## Exercise description
Only lines holding the word "Kiadó" are needed; copy each of them from the material.

Segment Open

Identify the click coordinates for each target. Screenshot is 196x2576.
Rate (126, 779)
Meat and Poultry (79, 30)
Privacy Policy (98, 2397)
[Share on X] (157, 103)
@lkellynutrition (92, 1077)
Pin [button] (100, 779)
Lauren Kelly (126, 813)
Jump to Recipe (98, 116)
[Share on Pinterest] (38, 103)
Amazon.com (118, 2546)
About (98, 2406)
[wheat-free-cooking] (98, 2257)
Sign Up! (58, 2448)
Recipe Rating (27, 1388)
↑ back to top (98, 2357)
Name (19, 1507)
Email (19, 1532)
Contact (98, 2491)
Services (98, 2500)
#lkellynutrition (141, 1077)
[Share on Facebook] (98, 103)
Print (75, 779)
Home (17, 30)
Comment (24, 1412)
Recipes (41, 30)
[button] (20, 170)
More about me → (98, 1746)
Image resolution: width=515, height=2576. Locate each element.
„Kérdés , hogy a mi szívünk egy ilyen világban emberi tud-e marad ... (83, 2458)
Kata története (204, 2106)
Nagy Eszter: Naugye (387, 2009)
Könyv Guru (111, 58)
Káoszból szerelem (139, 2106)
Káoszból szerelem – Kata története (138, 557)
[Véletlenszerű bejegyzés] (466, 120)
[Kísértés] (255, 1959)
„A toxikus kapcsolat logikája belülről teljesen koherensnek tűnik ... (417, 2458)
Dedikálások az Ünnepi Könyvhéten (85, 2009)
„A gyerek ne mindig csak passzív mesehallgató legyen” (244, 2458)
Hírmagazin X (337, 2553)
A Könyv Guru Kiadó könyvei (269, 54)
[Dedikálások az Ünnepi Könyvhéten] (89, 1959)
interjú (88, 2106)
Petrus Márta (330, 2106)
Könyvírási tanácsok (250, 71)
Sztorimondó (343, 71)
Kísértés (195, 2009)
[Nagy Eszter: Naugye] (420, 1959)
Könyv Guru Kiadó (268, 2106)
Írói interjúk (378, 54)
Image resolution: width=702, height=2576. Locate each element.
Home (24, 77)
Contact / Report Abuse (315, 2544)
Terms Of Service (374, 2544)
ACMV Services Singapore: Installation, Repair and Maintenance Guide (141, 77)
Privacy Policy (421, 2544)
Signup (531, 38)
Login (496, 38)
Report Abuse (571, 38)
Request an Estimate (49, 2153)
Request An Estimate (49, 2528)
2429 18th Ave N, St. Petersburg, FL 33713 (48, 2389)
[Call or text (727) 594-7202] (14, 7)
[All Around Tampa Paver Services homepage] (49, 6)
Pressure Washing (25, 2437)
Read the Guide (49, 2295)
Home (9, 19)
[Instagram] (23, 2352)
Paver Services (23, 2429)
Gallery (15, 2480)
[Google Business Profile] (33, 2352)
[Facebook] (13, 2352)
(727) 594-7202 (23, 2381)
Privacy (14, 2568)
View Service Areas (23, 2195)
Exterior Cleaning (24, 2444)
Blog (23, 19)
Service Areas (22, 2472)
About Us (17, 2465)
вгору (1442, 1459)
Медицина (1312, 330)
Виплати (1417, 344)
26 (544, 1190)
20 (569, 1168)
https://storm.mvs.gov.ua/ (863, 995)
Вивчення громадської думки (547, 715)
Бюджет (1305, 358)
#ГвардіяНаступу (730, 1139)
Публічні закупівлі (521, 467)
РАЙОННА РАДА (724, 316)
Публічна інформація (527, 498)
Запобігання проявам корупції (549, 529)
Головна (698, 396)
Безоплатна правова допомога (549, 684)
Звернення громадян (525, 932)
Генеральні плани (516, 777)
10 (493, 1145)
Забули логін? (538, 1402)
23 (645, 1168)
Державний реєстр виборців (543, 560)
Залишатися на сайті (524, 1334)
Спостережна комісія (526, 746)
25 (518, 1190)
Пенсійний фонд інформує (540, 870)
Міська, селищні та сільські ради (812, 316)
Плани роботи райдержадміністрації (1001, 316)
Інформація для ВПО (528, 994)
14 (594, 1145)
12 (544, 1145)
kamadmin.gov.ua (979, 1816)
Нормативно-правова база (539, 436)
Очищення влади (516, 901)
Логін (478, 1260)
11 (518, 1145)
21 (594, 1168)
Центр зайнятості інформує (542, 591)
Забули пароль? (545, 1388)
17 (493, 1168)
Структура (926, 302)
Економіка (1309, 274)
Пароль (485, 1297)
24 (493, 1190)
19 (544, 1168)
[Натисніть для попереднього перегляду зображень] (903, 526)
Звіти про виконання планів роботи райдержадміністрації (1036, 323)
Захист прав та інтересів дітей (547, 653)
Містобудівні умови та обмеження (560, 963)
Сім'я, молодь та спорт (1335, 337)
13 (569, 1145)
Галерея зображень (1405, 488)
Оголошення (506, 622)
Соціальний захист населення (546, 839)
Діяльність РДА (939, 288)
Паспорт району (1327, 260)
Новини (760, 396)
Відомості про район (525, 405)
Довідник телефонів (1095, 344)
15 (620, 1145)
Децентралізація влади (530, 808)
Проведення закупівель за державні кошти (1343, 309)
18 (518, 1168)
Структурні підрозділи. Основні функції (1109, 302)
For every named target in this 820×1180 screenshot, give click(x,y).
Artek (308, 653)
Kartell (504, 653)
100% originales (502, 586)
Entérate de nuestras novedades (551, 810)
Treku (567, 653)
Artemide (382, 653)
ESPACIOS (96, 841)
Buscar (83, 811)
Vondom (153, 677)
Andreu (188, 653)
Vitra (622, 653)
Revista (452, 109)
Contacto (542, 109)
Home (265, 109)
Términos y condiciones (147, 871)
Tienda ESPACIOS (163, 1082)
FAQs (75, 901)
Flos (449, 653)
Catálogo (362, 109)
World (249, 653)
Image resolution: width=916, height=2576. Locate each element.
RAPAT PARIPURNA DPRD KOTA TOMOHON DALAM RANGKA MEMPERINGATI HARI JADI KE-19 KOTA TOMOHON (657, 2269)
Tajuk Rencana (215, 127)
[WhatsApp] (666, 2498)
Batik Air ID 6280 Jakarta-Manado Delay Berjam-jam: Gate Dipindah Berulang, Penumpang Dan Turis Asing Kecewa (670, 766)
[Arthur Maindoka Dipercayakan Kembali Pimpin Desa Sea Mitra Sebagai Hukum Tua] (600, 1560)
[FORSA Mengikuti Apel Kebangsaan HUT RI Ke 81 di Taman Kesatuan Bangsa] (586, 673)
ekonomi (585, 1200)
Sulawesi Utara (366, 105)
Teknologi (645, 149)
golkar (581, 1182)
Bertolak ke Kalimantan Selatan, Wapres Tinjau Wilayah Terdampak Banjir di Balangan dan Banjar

Segment Closed

## Answer below
A Könyv Guru Kiadó könyvei (269, 54)
Könyv Guru Kiadó (268, 2106)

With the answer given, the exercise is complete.